PLEASE use some common sense when out in the FOG!
Here's a list of some things I witnessed not just once but many times over just one week in visibilities from 70 feet to about 400 feet.
Sailboat from MA in 100 feet of vis = No running lights, no radar reflector, no fog signals/horn, boat not a good radar target & barely showing up about every third sweep, not monitoring VHF 16 or any of the standard channels.
Sea Ray from South Portland doing 30+ knots in 150 feet of vis. Picked up at 1 mile out as a random sea clutter type of return, tracked it, and realized it was a vessel moving at a high rate of speed directly towards me. Made hard turn to stbd and Sea Ray passed seconds later within 70 feet. Did not slow down, did not respond to VHF 09, 13, 16 or 72 hails. No fog horn, no radar, no running lights no radar reflector boat showed up like sea clutter at best. If my radar screen was anywhere other than the helm he would have run us down.
Center console from the mid coast doing close to 30 knots and heading straight for a nun. This is what all the inexperienced in fog boaters do in fog. STAY AWAY FROM MARKS IN THE FOG! Set your course well proud of any widely used nav aids. All the "new bravado" guys with plotters & no radar head straight for them. "See how cool this GPS thingy is, we almost hit that can!"
I could go on and on and on from just a ten day trip. Please don't get me wrong we did meet plenty of boats using proper fog etiquette, communications, lights & signals but there seem to me more and more people who have NO CLUE how dangerous they really are.
If your one and only tool for navigation in the fog is a plotter, please STAY PUT! You don't absolutely need radar but you DO need some other items to communicate and let others know of your presence. If you can afford a boat, and to risk your life and others, in 100 foot visibility, you can certainly afford a VHF, a fog horn, running lights and a radar reflector. Are these items too much to ask for?
Things to do when in fog to be a good boater and to be courteous to others.
= BUY ONE AND USE IT!!!! Just because you choose not to have radar does not mean you should choose to be invisible or nearly invisible to the rest of the world who may be practicing good collision avoidance.
= USE IT and by that I mean turn the darn thing on and monitor VHF 16. PLEASE! I don't have your cell number on speed dial...
= When the visibility drops USE THEM!!! They do help and can add another 50-100 feet of warning.
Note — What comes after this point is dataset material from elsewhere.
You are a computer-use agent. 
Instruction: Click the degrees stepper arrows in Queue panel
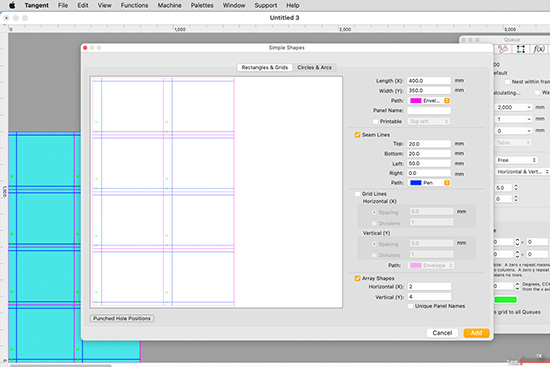(517, 287)
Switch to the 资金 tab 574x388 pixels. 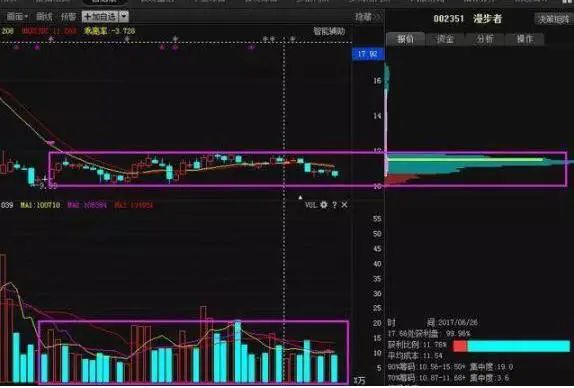[x=445, y=39]
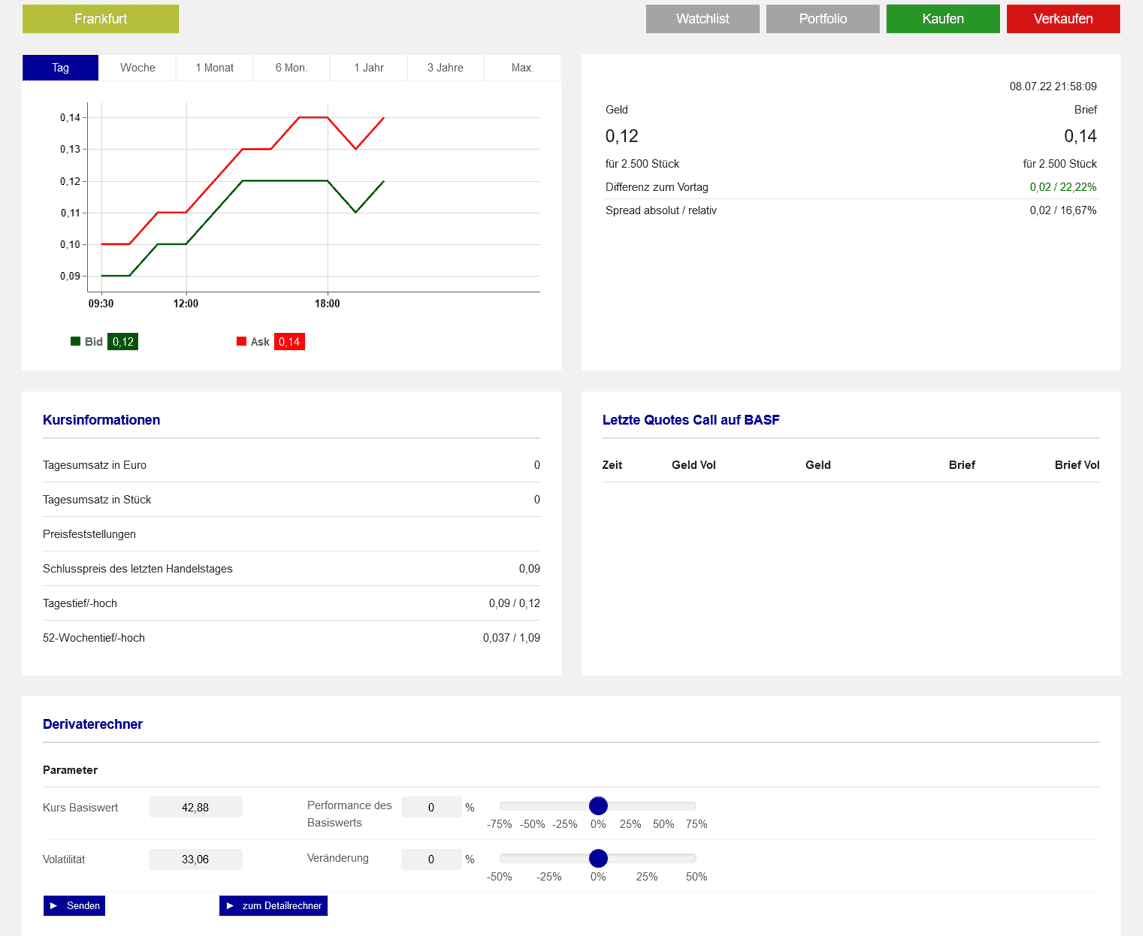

= For Christ sake Wal*Mart sells sports air horns for $6.00. Please get one and use it properly.
Rule 35 COLREGS
= (i) A vessel of less than 12 meters in length shall not be obliged to give the above mentioned signals but, if she does not, shall make some other efficient sound signal at intervals of not more than 2 minutes.
Slow Down =
A single sailboat traveling at 6 knots is covering 10.1 feet per second. In 100 feet of visibility the collision time to a fixed object is roughly 11 seconds from your first physical sighting. Now take two sailboats converging, each traveling at 6 knots, your collision time in 100 feet of visibility, from your first physical sighting, becomes just 5 seconds.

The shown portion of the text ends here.